1. A river named after a 16th century French explorer

Stretching six miles in length and flowing northward, the Ribault River is a tributary of the Trout River. It is named in honor of Jean Ribault (1520-1565), a French naval officer and colonizer of what would eventually become known as the southeastern United States or lowcountry. An officer under Admiral Gaspard de Coligny, Ribault was over command of the French colony of Fort Carolina. He one first European to undertake a detailed exploration of the St. Johns River in the 16th century. Ribault and several of his followers were killed by the Spanish near St. Augustine in 1565.

A cannon from a shipwreck of a 16th-century French ship was found off the coast of St. Augustine in 2016. The shipwreck is thought to be Ribault’s flagship La Trinite. Image courtesy of Global Marine Exploration, Inc.

2. How Lem Turner Road received its name

During the period of Florida’s 18th century British Occupation, land around the Ribault River became home to isolated plantations that used enslaved African labor to cultivate cotton, tobacco, indigo and other crops. By the early 19th century, much of the property along the Ribault and Trout rivers had become the site of Turner Place. In 1834, Lemuel “Lem” Turner was born at the old family homestead east of Capper Road.

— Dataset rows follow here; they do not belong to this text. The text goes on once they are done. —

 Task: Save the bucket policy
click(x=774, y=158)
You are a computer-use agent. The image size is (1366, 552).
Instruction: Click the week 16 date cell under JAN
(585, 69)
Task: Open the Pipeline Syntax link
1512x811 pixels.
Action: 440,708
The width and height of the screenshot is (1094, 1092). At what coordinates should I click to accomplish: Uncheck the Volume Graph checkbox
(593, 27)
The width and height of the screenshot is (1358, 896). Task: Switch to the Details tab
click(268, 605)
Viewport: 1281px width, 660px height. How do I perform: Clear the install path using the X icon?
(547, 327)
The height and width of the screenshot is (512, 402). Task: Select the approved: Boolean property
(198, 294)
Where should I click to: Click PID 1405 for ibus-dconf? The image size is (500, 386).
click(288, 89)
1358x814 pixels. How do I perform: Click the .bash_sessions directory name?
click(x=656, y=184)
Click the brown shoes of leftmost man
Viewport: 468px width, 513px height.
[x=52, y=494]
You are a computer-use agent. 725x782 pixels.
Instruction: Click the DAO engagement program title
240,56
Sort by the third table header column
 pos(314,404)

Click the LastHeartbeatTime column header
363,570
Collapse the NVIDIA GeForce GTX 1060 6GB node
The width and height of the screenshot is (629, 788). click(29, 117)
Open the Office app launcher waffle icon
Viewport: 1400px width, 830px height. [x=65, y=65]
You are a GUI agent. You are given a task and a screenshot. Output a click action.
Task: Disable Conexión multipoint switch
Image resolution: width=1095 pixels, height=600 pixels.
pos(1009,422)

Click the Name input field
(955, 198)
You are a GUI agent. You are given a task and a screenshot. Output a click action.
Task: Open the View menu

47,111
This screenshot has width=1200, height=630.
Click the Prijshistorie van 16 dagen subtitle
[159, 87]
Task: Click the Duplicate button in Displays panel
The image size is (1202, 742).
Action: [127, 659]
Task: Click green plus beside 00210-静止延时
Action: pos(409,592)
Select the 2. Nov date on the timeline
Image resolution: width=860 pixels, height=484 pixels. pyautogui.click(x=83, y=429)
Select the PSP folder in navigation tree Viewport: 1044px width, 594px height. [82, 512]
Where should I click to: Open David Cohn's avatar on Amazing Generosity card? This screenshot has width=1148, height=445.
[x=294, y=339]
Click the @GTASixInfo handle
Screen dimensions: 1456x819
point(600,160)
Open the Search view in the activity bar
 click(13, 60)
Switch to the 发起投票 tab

The road now known as Lem Turner Road was known as “Turner Ferry Road” at the turn of the century. It included a bridge over the Trout River that was burned by the Union during the Civil War, leading Lem to start a ferry service. The ferry was known as Turner’s Ferry. In addition, Turner was active in the lumber industry, owning and operating a shingle mill in the present day Dinsmore area. Very successful at buying and selling land, Turner once owned land that eventually became the 20th century neighborhoods of Lem Turner Park, Lake Forest, Lake Forest Hills and the Highlands. Further up the Trout River, Blockhouse Creek was named after an old “block house” that used to house the Turner family plantation’s enslaved. After the 1950s opening of Gateway Mall, Lem Turner Road rapidly developed into the primary commercial thoroughfare crossing the Ribault and Trout Rivers.

3. Jacksonville’s million dollar suburb

The Riverview Town Hall in 1914. Photograph courtesy of the City of Jacksonville.

Perched on hills and bluffs between the Trout and Ribault Rivers, Riverview is one of the few neighborhoods outside of the historic urban core that was designed to be every bit as walkable and grand as Riverside/Avondale, Springfield, and San Marco. Attempting to take advantage of the area’s popularity and energy, Dr. E.H. Armstrong started the development of the Riverview neighborhood in 1911.

At the time, Armstrong envisioned Jacksonville growing to a population of 400,000 within a few short years (a feat that would not be accomplished until the 1968 city/county merger) and his Riverview becoming the area’s most valuable property. Calling it a million dollar suburb, Riverview contained three thousand residential lots on six hundred acres of hills, gridded streets and waterfront.

Despite Armstrong’s vision, investment, and marketing of Riverview, his community’s greatest years of development would not occur until after World War II when suburban growth accelerated north of Jacksonville. In 1968, 57 years after Armstrong’s plat of Riverside, it finally became a part of Jacksonville when the city consolidated with Duval County.

Waterfront residences along the northbank of the Ribault River in Riverview.

4. Florida’s first segregation era Black golf & country club

To counteract segregation, Abraham Lincoln Lewis, the president of Florida’s first Black-owned life insurance company, established the nine-hole Lincoln Golf and Country Club for African-Americans in 1926. Located on New Kings Road, just north of the Ribault River, for many years it was the social and recreational center for affluent Black Jaxsons. Hosting tournaments for Black women and southern Black colleges as early as 1930, it quickly rose to become the pride and showcase of Black golf across the south. In 1933, three-time national champion John Brooks Dendy made history with a hole-in-one at the 342-yard, par-four first hole and then three consecutive birdies. His 1-2-3-4, six-under par start was later acknowledged in Ripley’s Believe It or Not. Between 1941 and 1949, golf pro Ralph Dawkins, Sr., the first African American golfer to win a tournament in the state of Florida and grandfather of NFL Hall of Famer Brian Dawkins, served as the club’s formal golf instructor between 1941 and 1949.

A 1952 aerial of Lincoln Golf and Country Club along the banks of the Ribault River.

In 1947, the country club closed due to the death of founder Abraham Lincoln Lewis. However, it reopened later in the year as the city’s first integrated golf club by admitting new members regardless of color. One of the most famous celebrities to golf at Lincoln was heavyweight boxing champion Joe Louis, who came to Lincoln in 1949 to promote interest in sport within the African-American community. Lewis returned in 1952 with a field of 75 professional and 50 amateur shotmakers for a three-day, 72-hole affair. Lincoln Golf and Country Club’s prominence declined as a result of integration. Following its early 1960s closure, the property was developed into the mid-century Lincoln Estates and Carver Manor subdivisions that still stand today.